*TEKST*.
☆ ☆ ☆ ☆ ☆ ☆ ☆

Hibiskus, portret JP II, kolejne chusteczki i nowe czytadło.

   Jak wiecie przez "zajęcia praktyczno - techniczne" w domu obok codziennych obowiązków, nie zostawało mi za wiele czasu na cokolwiek innego. Ale krok po kroczku nadrabiam swoje zaległości. Powoli rośnie Hibiskus i myślę, że wkrótce pochwalę się już skończonym haftem i nie będę Was już nim"katować". Na portrecie JP II także udało się postawić kilka krzyżyków i znalazłam przy okazji sposób na ułatwienie sobie wyszywania. Tak jak już pisałam odcienie szarości są bardzo do siebie podobne, ale jeśli co jakiś czas położę kanwę na białej kartce papieru, bardzo fajnie się odcinają i oczko raz dwa wyłapuje różnice. Dzisiaj hafcikom towarzyszą aksamitki i cynie z mojego kamiennego ogrodu :)


 




   W tym budowlanym ferworze powstały kolejne dwie nowe chusteczki. Pierwsza ze Smerfem specjalnie dla pewnego Malucha. Z Zygzakiem - wiadomo dla mojego synusia, bo zrobił smutna minkę, kiedy dowiedział się, że ta pierwsza nie jest dla niego. Nasza chusteczka świetnie sprawdza się jako nakrycie główki, kiedy Piotruś pluska się w basenie :)





   A na koniec jeszcze o nowym czytadle. Na pewno znacie zarówno film jak i serial "Sex w wielkim mieście". Znacie także pewnie i bohaterki. To właśnie  z jedną z nich - Carrie Bradshaw (grała ją Sarah Jessica Parker) jest związana książka, którą zaczęłam czytać. Są to "Dzienniki Carrie" C. Bushnell, opisujące pierwsze, nastoletnie perypetie późniejszej bohaterki "Sexu w wielkim ...". Póki co książka zapowiada się ciekawie, chociaż czasy licealne już dawno za mną.

"Dzienniki Carrie" C. Bushnell

   Zapraszam Was już teraz na trzeci "Piątek z kurą domową" i pozdrawiam cieplutko!

☆ ☆ ☆ ☆ ☆ ☆ ☆

*TREŚĆ POLECENIA*. Przepisz bez żadnych zmian ten fragment wpisu o robótkach i lekturze, który zaczyna się od słów „Jak wiecie przez”, a kończy na „kamiennego ogrodu :)”.

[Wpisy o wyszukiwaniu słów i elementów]
☆ ☆ ☆ ☆ ☆ ☆ ☆

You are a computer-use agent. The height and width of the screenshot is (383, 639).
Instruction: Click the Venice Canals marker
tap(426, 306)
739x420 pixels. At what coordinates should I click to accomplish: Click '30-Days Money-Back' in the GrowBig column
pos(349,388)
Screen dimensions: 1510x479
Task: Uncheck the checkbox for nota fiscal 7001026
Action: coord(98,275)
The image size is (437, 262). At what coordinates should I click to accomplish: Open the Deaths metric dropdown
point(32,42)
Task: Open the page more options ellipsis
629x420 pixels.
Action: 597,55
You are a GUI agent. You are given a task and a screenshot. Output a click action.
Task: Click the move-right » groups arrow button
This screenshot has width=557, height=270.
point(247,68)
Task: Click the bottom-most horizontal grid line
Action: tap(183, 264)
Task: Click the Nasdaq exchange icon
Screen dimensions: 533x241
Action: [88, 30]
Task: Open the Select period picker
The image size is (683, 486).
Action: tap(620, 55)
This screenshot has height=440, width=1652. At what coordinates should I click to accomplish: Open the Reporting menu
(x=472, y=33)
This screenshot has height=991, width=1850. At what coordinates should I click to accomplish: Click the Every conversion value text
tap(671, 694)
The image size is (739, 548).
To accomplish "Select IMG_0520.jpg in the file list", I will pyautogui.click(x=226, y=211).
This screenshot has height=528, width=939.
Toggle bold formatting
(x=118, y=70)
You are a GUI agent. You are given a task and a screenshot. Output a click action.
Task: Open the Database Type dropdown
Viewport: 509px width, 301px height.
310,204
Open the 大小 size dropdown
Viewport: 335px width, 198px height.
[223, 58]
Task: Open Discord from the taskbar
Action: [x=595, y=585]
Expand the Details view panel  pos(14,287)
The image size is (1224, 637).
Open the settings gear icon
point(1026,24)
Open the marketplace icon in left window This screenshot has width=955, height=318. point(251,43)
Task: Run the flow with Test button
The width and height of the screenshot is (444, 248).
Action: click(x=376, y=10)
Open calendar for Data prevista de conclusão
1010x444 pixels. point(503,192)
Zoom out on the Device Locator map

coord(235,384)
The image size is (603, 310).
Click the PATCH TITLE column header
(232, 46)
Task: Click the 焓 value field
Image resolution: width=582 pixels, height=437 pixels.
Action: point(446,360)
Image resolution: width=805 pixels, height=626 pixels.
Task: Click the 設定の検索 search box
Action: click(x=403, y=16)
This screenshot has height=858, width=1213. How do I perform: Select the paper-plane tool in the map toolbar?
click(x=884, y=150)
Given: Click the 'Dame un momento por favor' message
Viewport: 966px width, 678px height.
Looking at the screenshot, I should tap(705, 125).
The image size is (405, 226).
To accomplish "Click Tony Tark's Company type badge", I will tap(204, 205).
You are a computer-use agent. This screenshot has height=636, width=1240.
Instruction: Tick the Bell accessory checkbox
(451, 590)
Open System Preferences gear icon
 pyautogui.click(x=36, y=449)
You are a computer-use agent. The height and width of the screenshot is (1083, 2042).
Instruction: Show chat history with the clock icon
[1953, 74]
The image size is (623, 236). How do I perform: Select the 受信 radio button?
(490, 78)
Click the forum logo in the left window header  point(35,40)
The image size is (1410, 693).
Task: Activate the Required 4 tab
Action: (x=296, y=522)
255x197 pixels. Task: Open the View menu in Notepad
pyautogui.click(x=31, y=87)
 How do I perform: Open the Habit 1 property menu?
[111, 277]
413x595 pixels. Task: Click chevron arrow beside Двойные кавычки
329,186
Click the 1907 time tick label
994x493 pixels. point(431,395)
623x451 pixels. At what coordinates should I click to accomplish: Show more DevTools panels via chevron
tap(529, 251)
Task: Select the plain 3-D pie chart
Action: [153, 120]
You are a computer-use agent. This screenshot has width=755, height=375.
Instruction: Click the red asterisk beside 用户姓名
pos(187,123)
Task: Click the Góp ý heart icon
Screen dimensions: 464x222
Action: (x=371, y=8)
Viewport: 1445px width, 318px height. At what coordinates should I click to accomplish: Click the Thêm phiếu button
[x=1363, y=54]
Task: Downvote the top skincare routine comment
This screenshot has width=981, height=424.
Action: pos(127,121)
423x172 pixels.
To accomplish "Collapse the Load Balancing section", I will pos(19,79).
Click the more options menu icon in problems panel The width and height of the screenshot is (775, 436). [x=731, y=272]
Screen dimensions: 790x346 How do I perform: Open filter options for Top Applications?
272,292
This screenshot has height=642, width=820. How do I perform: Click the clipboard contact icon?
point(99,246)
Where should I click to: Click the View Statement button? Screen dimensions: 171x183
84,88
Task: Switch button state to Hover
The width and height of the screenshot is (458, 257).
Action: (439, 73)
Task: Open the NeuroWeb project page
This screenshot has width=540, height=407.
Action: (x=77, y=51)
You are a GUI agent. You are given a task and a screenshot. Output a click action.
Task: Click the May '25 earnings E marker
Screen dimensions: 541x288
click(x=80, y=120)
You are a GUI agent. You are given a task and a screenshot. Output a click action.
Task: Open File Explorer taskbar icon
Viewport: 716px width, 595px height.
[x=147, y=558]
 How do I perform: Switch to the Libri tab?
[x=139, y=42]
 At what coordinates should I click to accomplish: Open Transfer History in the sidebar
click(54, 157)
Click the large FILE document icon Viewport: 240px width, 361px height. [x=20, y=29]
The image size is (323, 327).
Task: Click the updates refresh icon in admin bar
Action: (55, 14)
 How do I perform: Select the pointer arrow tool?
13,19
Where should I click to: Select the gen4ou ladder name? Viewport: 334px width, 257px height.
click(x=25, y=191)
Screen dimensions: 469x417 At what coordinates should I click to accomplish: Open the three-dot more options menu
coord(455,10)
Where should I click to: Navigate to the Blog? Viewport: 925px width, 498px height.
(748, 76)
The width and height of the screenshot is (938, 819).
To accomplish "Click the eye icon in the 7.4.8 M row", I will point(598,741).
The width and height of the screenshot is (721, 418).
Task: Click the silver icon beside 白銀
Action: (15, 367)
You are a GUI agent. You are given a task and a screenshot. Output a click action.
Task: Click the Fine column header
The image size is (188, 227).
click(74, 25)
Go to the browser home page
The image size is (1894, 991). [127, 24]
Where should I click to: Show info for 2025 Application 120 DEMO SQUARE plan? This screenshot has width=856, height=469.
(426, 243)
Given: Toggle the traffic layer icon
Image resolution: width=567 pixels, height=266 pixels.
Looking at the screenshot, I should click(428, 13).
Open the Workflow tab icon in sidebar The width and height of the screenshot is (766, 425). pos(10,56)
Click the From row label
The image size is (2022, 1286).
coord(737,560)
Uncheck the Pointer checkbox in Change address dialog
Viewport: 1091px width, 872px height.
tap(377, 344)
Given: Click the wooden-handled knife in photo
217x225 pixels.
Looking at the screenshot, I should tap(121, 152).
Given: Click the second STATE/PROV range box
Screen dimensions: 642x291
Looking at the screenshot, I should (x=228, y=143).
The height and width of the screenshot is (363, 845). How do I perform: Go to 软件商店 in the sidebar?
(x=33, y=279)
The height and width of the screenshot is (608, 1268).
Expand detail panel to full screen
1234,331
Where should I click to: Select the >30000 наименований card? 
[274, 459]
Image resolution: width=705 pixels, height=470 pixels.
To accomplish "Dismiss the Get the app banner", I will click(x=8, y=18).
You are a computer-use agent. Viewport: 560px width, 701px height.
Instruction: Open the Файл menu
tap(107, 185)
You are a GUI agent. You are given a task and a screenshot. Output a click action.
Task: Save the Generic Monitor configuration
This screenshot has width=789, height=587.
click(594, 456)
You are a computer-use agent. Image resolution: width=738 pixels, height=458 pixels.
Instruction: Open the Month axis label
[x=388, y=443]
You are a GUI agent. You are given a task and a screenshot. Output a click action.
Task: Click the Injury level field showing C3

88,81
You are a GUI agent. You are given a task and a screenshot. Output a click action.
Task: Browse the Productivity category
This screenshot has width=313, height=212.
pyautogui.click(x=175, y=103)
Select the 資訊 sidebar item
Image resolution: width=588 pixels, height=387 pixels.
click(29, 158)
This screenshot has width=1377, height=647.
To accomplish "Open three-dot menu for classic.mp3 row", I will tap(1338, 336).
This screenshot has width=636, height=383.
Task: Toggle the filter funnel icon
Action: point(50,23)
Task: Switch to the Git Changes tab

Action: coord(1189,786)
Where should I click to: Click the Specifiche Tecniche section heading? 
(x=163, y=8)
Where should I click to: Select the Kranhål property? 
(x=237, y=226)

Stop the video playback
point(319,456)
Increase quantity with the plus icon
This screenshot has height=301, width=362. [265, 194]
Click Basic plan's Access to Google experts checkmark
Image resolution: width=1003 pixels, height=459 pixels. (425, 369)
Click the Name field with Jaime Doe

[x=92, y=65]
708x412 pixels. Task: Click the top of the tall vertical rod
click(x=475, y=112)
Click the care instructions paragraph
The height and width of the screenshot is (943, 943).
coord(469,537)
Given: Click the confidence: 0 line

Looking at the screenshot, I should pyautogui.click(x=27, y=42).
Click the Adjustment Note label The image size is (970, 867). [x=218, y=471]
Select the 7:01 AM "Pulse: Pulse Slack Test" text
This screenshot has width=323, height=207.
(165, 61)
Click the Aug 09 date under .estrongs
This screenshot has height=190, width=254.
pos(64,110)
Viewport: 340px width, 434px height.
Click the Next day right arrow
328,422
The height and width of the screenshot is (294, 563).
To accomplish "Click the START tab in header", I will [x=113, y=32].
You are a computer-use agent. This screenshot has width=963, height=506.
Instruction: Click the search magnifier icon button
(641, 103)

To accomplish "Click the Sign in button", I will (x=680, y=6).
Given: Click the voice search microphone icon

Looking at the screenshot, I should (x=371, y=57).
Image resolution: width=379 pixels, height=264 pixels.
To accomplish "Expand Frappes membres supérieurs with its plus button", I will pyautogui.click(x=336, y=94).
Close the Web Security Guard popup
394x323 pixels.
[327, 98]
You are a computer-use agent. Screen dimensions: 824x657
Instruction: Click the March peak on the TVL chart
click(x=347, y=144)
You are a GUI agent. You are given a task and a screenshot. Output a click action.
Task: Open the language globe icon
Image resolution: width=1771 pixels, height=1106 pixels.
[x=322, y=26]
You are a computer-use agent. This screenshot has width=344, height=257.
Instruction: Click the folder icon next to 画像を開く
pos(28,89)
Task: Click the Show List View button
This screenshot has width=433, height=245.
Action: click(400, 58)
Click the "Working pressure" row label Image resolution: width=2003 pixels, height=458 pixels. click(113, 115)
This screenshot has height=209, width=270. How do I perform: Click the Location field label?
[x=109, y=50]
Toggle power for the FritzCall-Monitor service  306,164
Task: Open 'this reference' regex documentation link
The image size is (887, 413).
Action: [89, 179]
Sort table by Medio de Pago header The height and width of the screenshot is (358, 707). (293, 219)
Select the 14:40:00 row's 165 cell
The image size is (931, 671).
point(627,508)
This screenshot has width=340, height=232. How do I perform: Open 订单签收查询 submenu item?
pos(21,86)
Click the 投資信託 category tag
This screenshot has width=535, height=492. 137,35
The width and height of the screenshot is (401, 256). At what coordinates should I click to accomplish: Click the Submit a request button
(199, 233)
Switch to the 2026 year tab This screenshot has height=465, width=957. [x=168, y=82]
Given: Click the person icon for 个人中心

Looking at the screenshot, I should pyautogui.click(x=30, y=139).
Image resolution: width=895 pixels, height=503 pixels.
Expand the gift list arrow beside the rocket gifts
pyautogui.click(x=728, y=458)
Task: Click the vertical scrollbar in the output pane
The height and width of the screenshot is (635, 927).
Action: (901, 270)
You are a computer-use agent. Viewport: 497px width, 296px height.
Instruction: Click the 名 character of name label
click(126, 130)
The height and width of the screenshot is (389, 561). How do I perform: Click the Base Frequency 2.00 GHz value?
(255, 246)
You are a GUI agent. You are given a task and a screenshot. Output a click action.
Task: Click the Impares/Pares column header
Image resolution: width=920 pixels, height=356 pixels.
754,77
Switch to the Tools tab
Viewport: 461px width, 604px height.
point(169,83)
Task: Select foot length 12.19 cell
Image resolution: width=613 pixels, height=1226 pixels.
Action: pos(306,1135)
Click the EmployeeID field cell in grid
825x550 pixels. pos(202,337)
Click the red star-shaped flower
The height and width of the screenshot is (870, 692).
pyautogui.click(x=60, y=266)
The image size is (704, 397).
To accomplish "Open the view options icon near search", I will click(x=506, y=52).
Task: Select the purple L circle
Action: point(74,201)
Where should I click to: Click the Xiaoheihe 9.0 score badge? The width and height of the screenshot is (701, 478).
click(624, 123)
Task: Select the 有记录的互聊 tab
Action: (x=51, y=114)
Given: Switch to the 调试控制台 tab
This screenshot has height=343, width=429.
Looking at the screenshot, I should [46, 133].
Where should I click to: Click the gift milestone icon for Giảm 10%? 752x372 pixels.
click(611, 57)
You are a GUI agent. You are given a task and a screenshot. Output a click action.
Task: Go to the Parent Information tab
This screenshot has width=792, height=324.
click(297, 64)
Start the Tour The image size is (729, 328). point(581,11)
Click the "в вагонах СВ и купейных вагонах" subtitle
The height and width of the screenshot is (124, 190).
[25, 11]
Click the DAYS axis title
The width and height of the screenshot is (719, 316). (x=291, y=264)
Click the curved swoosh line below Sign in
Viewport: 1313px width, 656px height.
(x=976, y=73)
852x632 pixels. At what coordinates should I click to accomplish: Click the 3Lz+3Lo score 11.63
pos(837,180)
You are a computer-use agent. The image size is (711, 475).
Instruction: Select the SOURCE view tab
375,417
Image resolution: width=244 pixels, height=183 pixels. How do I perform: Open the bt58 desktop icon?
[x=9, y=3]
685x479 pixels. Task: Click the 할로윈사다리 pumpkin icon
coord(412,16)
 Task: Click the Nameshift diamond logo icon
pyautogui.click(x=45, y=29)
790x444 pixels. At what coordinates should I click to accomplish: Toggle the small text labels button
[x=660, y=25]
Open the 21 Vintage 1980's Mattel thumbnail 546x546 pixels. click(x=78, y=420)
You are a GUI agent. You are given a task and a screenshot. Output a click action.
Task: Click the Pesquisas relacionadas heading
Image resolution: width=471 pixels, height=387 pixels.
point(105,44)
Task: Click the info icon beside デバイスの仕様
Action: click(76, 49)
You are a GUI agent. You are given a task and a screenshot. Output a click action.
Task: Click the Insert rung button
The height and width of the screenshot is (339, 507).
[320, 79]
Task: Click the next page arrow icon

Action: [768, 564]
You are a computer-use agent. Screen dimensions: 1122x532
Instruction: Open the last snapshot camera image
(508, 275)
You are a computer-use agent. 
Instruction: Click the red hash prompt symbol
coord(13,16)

☆ ☆ ☆ ☆ ☆ ☆ ☆

*WYNIK ĆWICZENIA*.
Jak wiecie przez "zajęcia praktyczno - techniczne" w domu obok codziennych obowiązków, nie zostawało mi za wiele czasu na cokolwiek innego. Ale krok po kroczku nadrabiam swoje zaległości. Powoli rośnie Hibiskus i myślę, że wkrótce pochwalę się już skończonym haftem i nie będę Was już nim"katować". Na portrecie JP II także udało się postawić kilka krzyżyków i znalazłam przy okazji sposób na ułatwienie sobie wyszywania. Tak jak już pisałam odcienie szarości są bardzo do siebie podobne, ale jeśli co jakiś czas położę kanwę na białej kartce papieru, bardzo fajnie się odcinają i oczko raz dwa wyłapuje różnice. Dzisiaj hafcikom towarzyszą aksamitki i cynie z mojego kamiennego ogrodu :)